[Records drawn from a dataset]
⁂

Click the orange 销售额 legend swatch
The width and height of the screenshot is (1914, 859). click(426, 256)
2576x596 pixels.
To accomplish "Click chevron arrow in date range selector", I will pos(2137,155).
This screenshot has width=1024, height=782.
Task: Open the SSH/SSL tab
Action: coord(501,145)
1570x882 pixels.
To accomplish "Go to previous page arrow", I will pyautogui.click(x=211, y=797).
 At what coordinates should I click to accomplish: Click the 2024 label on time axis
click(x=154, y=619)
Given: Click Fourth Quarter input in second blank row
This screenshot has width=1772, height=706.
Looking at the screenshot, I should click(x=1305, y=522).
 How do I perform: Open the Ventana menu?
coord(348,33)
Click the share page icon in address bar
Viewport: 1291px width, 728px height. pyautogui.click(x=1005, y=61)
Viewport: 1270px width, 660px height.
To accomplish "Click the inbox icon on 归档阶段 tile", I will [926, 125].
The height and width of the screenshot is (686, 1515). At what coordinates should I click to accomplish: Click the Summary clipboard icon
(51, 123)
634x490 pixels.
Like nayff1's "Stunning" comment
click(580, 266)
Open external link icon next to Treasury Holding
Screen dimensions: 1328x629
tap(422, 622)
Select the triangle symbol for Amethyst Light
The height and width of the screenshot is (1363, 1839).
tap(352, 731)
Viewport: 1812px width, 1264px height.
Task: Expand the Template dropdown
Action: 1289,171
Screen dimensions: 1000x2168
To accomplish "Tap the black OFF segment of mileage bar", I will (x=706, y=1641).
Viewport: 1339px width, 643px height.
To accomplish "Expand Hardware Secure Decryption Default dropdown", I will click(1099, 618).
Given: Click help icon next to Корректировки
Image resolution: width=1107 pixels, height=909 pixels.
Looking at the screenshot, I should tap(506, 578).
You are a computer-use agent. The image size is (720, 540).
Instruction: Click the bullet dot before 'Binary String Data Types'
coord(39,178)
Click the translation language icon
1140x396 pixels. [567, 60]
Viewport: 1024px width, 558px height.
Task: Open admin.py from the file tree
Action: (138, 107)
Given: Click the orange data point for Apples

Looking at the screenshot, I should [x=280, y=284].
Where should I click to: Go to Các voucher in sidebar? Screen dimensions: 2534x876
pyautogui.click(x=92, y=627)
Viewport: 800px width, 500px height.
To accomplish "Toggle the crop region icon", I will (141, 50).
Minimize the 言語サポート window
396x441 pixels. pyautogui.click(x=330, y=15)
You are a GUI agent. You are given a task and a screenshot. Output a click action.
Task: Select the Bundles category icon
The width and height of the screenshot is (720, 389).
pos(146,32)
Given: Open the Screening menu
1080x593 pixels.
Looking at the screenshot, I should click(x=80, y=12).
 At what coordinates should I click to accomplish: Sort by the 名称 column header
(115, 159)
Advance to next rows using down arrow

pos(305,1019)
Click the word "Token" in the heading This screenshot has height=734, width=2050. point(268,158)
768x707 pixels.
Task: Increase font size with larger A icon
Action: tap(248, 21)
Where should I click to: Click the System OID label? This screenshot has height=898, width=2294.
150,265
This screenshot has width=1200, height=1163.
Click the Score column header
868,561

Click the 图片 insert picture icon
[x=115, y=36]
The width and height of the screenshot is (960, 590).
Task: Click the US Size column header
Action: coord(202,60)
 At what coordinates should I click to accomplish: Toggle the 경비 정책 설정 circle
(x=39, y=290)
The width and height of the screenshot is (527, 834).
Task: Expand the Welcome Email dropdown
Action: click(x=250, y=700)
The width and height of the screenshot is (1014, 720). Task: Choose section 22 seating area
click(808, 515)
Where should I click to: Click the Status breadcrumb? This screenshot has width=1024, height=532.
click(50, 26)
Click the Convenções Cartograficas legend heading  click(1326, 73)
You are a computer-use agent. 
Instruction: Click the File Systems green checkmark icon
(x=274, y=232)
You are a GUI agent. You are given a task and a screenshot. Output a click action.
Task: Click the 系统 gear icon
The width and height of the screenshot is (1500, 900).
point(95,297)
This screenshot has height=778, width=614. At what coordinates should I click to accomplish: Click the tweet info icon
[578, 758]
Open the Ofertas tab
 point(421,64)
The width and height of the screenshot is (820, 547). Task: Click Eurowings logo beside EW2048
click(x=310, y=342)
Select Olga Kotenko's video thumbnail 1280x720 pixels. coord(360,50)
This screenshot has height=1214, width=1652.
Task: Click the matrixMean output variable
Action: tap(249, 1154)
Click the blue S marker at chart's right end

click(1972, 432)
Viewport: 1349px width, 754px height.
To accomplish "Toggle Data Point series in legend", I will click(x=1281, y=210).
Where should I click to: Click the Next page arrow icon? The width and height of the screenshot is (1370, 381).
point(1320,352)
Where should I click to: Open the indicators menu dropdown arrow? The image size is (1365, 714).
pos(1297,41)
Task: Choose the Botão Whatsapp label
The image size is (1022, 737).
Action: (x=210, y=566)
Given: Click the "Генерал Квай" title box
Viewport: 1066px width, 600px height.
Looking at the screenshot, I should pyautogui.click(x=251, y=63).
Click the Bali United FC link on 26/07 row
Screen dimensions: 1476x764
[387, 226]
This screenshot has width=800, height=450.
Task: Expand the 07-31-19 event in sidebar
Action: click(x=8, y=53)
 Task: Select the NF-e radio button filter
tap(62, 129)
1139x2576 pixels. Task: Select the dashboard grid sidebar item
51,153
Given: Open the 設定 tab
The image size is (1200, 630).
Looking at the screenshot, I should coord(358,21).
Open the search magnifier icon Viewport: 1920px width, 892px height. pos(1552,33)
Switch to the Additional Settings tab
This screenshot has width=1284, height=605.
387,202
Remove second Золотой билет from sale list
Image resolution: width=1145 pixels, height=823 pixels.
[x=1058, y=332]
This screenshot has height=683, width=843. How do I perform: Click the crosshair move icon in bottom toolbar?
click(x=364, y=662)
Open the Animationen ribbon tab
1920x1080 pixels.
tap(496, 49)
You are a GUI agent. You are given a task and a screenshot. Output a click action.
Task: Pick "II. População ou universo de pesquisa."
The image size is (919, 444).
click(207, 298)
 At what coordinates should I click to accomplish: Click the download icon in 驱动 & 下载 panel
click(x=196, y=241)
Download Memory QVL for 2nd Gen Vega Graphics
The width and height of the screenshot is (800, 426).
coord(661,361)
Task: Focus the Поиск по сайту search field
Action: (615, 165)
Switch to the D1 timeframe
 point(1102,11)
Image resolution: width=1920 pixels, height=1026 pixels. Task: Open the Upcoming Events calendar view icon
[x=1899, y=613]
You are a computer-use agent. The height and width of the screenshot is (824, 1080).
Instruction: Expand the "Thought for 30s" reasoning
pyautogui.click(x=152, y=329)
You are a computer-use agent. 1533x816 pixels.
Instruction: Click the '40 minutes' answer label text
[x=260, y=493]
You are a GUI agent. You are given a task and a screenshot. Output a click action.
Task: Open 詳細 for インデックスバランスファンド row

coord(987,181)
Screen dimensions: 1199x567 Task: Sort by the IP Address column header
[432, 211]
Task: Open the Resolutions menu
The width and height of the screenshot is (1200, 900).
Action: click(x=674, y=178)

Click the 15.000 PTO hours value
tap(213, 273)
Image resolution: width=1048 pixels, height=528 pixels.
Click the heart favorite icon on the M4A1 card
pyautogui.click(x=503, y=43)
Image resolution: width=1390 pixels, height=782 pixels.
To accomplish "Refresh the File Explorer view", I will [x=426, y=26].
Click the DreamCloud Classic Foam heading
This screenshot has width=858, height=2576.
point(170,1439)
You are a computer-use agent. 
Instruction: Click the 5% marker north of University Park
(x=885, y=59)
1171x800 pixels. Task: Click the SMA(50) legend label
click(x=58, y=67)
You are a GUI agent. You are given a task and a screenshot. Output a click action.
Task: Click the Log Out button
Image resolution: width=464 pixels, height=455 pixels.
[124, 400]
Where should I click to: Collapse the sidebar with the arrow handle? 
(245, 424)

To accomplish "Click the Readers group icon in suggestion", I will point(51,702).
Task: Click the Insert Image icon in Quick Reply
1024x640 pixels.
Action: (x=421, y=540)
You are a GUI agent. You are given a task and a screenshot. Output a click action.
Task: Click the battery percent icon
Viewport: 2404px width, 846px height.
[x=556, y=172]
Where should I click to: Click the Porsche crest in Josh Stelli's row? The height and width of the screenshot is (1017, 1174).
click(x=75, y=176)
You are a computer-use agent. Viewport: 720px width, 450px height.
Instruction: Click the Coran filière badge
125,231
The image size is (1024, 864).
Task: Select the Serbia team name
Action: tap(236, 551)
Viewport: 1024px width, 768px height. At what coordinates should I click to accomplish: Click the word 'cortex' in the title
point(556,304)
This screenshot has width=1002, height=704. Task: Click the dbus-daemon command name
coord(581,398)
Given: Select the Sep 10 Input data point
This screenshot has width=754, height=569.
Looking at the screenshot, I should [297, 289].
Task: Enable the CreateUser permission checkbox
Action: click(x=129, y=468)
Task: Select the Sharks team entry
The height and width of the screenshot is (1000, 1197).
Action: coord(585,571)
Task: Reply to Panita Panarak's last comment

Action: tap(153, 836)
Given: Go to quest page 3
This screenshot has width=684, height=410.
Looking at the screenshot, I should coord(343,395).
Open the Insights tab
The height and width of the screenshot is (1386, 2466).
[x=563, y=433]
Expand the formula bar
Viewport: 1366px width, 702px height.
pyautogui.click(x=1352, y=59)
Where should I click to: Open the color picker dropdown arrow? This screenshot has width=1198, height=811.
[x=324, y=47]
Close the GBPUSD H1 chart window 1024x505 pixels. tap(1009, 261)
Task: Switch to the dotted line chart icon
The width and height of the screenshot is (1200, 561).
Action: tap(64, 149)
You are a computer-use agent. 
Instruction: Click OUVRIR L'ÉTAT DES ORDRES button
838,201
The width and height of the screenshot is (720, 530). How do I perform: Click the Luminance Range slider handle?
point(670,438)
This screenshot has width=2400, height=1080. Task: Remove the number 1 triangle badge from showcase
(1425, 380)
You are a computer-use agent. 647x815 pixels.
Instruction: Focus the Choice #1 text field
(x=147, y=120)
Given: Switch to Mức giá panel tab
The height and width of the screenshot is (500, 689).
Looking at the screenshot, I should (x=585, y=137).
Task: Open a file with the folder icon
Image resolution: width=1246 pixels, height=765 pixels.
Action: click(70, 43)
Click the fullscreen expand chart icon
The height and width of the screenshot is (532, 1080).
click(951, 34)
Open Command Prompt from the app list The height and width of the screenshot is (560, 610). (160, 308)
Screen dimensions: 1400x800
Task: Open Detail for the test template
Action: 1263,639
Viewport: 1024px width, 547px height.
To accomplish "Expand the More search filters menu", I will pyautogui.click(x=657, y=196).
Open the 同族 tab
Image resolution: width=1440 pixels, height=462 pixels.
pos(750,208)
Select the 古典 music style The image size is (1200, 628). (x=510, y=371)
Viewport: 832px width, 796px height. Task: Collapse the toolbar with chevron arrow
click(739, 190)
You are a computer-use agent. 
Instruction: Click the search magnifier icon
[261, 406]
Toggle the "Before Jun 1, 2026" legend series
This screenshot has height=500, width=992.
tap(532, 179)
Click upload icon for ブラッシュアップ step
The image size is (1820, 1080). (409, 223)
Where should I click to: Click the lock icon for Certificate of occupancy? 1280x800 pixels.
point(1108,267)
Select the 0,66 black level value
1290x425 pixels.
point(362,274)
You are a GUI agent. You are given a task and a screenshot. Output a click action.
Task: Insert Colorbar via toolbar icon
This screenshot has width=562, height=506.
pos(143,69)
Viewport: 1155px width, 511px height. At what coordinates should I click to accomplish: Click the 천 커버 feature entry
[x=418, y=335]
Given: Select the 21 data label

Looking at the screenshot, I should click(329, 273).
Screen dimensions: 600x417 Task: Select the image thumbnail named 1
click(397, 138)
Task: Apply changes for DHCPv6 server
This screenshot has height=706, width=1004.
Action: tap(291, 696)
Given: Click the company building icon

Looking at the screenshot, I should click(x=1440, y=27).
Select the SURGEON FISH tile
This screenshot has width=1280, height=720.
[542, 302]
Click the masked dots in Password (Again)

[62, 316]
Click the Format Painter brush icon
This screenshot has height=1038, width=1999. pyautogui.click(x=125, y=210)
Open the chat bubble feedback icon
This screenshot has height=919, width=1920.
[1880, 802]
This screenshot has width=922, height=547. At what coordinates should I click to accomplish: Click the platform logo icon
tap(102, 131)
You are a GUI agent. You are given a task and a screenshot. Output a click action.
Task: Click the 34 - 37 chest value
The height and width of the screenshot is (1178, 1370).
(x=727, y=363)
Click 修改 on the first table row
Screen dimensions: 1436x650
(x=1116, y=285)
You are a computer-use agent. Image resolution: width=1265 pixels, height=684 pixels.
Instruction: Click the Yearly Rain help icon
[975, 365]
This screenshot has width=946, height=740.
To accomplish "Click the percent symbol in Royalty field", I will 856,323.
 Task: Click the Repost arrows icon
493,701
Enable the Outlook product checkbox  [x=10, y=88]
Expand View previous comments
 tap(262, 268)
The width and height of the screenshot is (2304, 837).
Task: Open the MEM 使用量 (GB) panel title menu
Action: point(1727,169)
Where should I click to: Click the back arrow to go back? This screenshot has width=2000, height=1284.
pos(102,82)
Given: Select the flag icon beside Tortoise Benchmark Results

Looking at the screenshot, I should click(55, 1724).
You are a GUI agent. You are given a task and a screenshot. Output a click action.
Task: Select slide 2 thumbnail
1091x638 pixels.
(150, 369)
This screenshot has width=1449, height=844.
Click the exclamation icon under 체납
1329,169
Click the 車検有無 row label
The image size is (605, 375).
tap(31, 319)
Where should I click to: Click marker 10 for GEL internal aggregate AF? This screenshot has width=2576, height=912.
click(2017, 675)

⁂

BRIEF: What is wanted is every line from the first line of the entries through the line that contains "1570x882 pixels.", given again exactly.

OUTPUT FOR THIS TASK:
Click the orange 销售额 legend swatch
The width and height of the screenshot is (1914, 859). click(426, 256)
2576x596 pixels.
To accomplish "Click chevron arrow in date range selector", I will pos(2137,155).
This screenshot has width=1024, height=782.
Task: Open the SSH/SSL tab
Action: coord(501,145)
1570x882 pixels.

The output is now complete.